**Try it**
Set down exactly the lines running from the line with "视频一区 (9, 551)" to the end of the listing below, both ends included.

**Record extracts**

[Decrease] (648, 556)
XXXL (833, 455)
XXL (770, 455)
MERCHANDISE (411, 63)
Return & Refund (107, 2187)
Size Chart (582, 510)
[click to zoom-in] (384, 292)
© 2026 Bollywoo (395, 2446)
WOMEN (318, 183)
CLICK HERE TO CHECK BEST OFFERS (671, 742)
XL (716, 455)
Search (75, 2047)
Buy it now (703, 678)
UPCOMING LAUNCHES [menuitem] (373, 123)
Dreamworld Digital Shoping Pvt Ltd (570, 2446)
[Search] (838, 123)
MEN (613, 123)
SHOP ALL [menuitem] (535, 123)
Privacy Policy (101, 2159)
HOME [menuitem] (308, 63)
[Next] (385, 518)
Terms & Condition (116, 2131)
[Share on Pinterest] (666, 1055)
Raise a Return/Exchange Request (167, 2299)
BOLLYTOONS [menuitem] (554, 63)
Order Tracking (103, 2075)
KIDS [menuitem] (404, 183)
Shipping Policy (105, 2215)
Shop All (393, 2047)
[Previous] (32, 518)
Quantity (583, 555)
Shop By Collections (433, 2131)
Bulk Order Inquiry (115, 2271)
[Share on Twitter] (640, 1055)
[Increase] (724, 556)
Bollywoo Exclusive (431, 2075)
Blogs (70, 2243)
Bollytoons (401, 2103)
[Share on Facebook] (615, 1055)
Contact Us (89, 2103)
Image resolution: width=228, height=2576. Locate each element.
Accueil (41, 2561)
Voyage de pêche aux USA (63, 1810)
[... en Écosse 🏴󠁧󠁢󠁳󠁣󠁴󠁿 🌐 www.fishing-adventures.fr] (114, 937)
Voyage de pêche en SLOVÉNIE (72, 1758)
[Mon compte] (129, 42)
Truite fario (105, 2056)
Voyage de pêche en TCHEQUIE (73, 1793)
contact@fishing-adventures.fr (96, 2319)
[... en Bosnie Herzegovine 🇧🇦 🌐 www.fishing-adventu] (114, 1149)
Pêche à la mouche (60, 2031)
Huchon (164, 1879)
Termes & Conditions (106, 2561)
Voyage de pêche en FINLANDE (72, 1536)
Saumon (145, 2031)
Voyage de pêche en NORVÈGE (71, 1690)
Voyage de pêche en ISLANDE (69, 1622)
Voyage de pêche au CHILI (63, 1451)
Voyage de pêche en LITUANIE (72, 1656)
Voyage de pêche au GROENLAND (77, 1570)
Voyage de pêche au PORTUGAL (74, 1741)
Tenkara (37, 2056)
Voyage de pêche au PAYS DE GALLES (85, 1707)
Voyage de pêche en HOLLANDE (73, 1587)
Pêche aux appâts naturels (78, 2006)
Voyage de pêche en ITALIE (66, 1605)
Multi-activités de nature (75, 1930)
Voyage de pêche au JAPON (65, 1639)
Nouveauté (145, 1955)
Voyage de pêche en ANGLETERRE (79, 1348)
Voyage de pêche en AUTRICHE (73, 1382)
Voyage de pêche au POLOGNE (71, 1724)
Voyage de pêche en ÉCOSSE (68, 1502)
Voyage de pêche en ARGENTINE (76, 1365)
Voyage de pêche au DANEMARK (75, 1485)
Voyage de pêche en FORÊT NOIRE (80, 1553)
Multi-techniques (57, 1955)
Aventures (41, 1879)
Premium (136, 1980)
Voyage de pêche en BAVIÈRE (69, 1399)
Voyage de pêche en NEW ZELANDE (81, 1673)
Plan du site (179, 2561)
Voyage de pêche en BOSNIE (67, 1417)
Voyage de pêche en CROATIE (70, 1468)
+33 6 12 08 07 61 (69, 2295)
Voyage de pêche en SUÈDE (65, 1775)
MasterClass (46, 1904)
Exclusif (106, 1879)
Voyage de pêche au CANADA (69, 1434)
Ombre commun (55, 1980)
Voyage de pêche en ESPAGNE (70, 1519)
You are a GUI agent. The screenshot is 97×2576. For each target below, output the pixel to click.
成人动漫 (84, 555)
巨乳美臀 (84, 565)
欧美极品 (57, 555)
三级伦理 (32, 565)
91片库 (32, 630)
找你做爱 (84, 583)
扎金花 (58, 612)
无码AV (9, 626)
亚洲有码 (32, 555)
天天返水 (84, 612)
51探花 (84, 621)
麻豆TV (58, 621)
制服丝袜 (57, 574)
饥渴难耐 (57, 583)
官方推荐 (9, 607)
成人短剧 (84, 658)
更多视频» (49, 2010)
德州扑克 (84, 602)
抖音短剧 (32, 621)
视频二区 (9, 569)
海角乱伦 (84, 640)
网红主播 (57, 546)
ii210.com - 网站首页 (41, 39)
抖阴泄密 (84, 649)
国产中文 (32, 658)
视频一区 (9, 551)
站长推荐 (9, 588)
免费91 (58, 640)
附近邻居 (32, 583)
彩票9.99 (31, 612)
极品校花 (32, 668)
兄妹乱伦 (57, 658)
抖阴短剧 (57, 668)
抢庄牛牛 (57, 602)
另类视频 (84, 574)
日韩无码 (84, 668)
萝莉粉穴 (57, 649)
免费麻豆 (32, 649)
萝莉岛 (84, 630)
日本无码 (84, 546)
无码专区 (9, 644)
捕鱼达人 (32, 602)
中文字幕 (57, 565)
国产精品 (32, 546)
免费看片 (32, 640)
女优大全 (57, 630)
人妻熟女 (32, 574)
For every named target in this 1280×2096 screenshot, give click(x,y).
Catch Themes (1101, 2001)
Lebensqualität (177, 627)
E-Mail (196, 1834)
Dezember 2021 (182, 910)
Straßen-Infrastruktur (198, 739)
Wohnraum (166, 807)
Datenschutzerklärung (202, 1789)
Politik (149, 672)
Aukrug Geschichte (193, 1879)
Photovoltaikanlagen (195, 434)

**Completed exercise**
视频一区 (9, 551)
站长推荐 (9, 588)
免费91 (58, 640)
附近邻居 (32, 583)
彩票9.99 (31, 612)
极品校花 (32, 668)
兄妹乱伦 (57, 658)
抖阴短剧 (57, 668)
抢庄牛牛 (57, 602)
另类视频 (84, 574)
日韩无码 (84, 668)
萝莉粉穴 (57, 649)
免费麻豆 (32, 649)
萝莉岛 (84, 630)
日本无码 (84, 546)
无码专区 (9, 644)
捕鱼达人 (32, 602)
中文字幕 (57, 565)
国产精品 (32, 546)
免费看片 (32, 640)
女优大全 (57, 630)
人妻熟女 (32, 574)
For every named target in this 1280×2096 screenshot, give click(x,y).
Catch Themes (1101, 2001)
Lebensqualität (177, 627)
E-Mail (196, 1834)
Dezember 2021 (182, 910)
Straßen-Infrastruktur (198, 739)
Wohnraum (166, 807)
Datenschutzerklärung (202, 1789)
Politik (149, 672)
Aukrug Geschichte (193, 1879)
Photovoltaikanlagen (195, 434)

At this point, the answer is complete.